Every year it seems like I go a little crazy at the Hood River Fruit Sale in my neighborhood– and then in the weeks that follow I try to figure out what to do with all my fruit.
This year I bought eighty pounds (mostly various kinds of apples with some pears for good measure), and even happily eating all this fruit around the clock, I still have so much fruit.
This past weekend I thought it would be a good time to make up some apple crisps.
Lately I’ve tried to pull Charlotte into more and more cooking and baking adventures; heaven knows I’m always up to something in the kitchen and it seems like at least one of my kids should pick up some tips while I’m at it, right? (Oliver is only interested in eating my food, not learning how to DIY).
Charlotte has a friend, Lily, who also loves to cook and bake so we invited her over to join us.
First up, the girls put on some aprons I keep close at hand.
Twelve year olds and vintage half-aprons are a great mix– and I certainly appreciated delegating all that peeling to someone else for once.
Apples (a mixture of Granny Smith for tartness and Red Striped for sweetness) were tossed with ground ginger, cinnamon, a dash of flour, some brown sugar, butter, vanilla, fresh lemon juice and a little salt.
The girls then made the crumb topping with cold butter pieces, Dave’s Red Mill oats, flour, brown sugar and a pinch of salt.
Just a few minutes of kneading the butter in with the rest of the ingredients
and the crisp topping was done. We put it in the freezer for a few minutes to chill.
If I’d reversed the order of production (making the topping and chilling and then peeling the apples), we’d have been ready for baking, but I hadn’t thought the timing through so we had a few minutes on our hands.
What better way to kill some time than make a little (trashy but good) Halloween snack Mix?
In the mix was fresh buttered popcorn, plain flavored goldfish, candy corn and Reese’s Pieces.

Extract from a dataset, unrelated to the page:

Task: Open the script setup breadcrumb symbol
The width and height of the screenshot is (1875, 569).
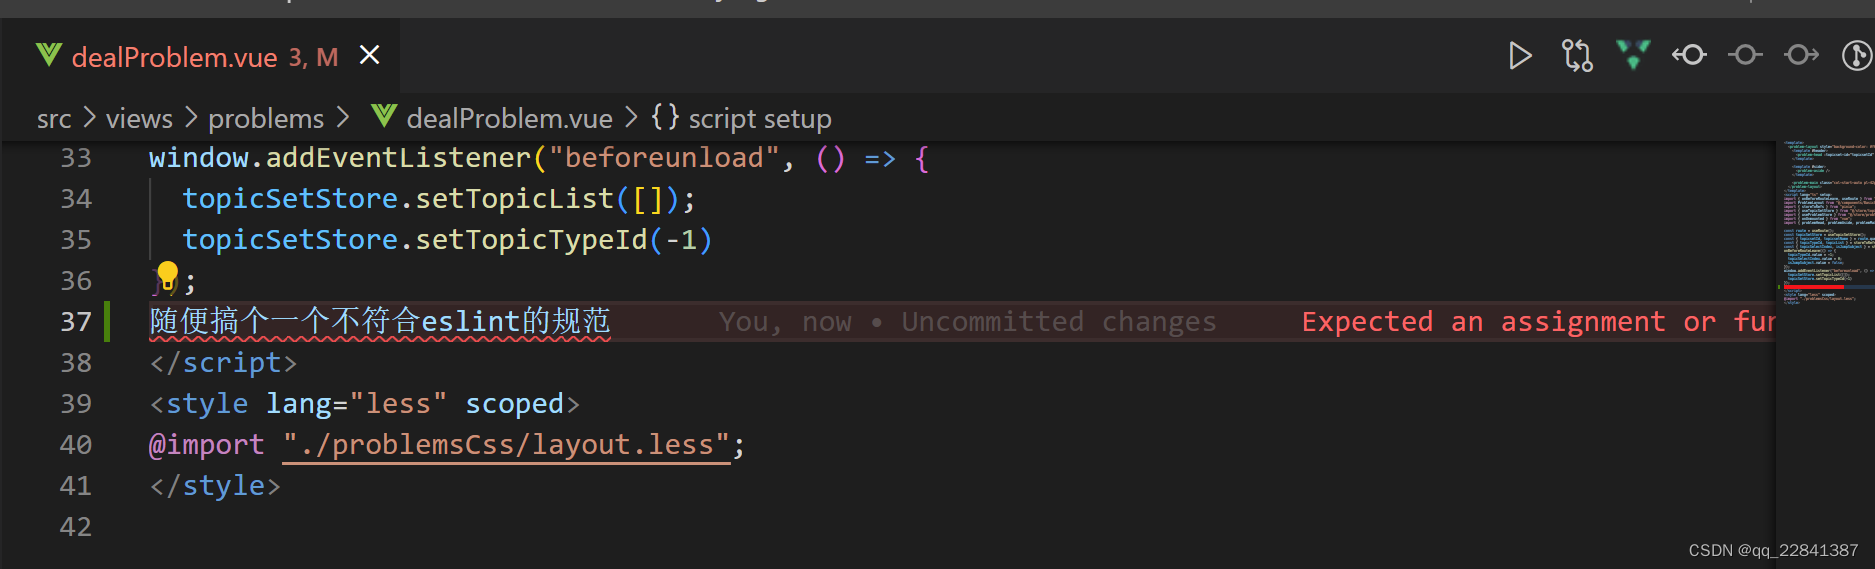Action: [x=759, y=119]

No, I’m not kidding, and yes, it really is so good together (pretzels and M & M’s would have been good, too).
Bonus points for you if you remember to serve it up in a festive bag.
Okay, time to stop digging out those Reese’s Pieces from the bottom of the bag and get those crisps in the oven.
We made a giant crisp in one of my favorite enamel pans and then a smaller one in a cast iron pan.
We have a neighbor who’d just had a baby and I thought it’d be nice to make her a mini crisp (not so big it would take up a whole fridge but sufficiently sized to share with her folks visiting from New York).
And after 45 minutes of baking in a 350 degree oven, the crisps were all done — and my house smelled like heaven on earth. Warm apples, ground ginger, cinnamon, a bubbly vanilla-laced sauce and toasty oats.
I made a quick caramel sauce (half-and-half, butter, brown sugar and vanilla with generous pinches of Fleur de sel) and we drizzled that atop our plated servings.
Crisps have to be one of the easiest, most fool-proof desserts around; you get all that same soft yielding fruit you get in a pie but you also have this buttery, crumbly and crunchy topping, too (without pie’s lower soggy crust which always bums me out).
Give me a crisp and caramel sauce any day and I’m so happy.
So were our neighbors.
And so a big thank you to my adorable helpers
and to the genius who thought up this wonderful homey dessert.
- ½ C. walnuts
- ⅞ C. flour
- ⅓ C. brown sugar
- 4 tsp. granulated sugar
- ⅛ tsp. cinnamon
- ⅓ C. salted butter
- 4 large apples (about 2 lbs.)
- a little brandy to taste (I use vanilla instead)
- Toast the walnuts in a 350 oven for 4-6 minutes. Cool and chop coarsely in a food processor or by hand into about ¼ inch chunks. If the pieces are larger, they will burn while the crisp bakes.
- Make the topping. Put the flour, sugars and cinnamon in a bowl. Work the slightly softened butter in with your hands by rubbing pieces of it lightly and quickly between your fingers, or cut in with a pastry blender. When the mixture is beginning to hold together and look crumbly, work in the cooled walnuts.
- Quarter, core and peel the apples and slices into a bowl. There be 5 to 6 cups. Sprinkle with a little brandy (or vanilla) or couple of teaspoons of sugar to taste, adding cinnamon if you like (I also add a little dried ginger and nutmeg).
- The topping is sweet, so don't oversweeten the apples, they need only enough sugar to bring out their flavor.
- Put the sliced apples in a shallow unbuttered baking dish -- a 9-inch or 10-inch pie pan, a 9-inch square cake pan or a nice terra-cotta gratin dish. Level them and cover evenly with a layer of the topping.
- Bake in a preheated 375 oven until the topping is golden brown all over and the apples are tender -- 30 to 45 minutes. If the topping has browned enough but the apples aren't cooked yet, turn the heat down to 350 degrees and lay a piece of foil loosely over the top.
- Serve warm with vanilla ice cream or a pitcher of heavy cream.